[[ ENTRIES SUPPLIED, beginning ]]

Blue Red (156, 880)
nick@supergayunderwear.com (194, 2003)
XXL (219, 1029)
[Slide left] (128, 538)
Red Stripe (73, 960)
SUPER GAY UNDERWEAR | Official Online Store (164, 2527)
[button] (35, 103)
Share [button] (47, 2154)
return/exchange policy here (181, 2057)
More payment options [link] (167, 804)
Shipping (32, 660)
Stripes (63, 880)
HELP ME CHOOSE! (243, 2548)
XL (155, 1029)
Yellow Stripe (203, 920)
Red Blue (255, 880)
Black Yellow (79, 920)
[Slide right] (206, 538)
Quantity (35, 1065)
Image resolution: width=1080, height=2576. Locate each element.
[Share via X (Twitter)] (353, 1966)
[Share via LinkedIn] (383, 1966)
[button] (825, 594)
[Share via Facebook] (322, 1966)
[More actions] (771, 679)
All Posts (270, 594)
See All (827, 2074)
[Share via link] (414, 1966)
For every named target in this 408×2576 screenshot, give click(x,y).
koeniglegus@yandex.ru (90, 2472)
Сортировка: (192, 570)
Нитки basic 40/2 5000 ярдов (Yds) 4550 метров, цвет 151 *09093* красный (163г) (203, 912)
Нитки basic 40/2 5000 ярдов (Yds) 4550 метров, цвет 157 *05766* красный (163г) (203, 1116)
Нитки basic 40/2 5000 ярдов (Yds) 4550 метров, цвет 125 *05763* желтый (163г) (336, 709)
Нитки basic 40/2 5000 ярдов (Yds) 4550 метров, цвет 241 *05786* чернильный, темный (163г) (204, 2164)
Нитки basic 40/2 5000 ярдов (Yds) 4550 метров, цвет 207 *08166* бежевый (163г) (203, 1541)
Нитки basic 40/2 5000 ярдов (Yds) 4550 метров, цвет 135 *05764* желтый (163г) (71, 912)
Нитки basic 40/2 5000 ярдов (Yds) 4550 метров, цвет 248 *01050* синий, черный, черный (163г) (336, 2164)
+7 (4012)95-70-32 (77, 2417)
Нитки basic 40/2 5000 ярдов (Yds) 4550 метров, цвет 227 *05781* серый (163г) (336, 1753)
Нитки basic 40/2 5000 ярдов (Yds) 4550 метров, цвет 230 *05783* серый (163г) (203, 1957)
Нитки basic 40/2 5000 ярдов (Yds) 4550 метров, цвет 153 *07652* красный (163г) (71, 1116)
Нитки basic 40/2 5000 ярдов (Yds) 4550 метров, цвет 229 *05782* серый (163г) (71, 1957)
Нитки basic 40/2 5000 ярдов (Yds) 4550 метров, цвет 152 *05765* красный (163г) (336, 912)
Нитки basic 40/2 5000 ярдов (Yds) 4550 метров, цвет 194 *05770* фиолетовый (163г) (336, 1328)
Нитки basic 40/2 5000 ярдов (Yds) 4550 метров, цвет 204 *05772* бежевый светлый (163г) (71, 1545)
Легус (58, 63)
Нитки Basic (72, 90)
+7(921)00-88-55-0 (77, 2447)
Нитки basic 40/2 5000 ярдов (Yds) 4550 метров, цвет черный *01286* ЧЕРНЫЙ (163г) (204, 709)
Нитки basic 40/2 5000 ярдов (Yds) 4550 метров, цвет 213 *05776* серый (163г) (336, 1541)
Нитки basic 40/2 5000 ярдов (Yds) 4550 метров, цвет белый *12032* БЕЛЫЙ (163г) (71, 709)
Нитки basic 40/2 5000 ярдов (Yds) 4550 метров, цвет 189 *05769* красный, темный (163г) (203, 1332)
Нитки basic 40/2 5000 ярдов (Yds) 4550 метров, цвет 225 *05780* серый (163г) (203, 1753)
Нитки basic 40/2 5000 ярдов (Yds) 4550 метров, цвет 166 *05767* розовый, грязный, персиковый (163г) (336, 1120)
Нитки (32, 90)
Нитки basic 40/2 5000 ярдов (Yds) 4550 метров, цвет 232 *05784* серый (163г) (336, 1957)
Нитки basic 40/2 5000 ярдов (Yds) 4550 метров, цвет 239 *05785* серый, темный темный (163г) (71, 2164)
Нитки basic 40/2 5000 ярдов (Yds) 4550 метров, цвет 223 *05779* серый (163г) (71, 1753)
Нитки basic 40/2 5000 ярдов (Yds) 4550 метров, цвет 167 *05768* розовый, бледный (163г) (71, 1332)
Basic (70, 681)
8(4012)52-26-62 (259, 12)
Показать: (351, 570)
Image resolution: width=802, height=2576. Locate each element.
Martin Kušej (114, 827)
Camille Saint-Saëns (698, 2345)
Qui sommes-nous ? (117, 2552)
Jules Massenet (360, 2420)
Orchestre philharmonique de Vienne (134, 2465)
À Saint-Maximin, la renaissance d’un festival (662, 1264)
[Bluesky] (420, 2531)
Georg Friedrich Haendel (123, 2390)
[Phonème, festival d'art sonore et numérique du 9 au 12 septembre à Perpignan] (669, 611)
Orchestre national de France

[[ ENTRIES SUPPLIED, end ]]

Would you report every line of the entries above containing the word "height"?

Image resolution: width=1080, height=2576. Locate each element.
Image resolution: width=802, height=2576. Locate each element.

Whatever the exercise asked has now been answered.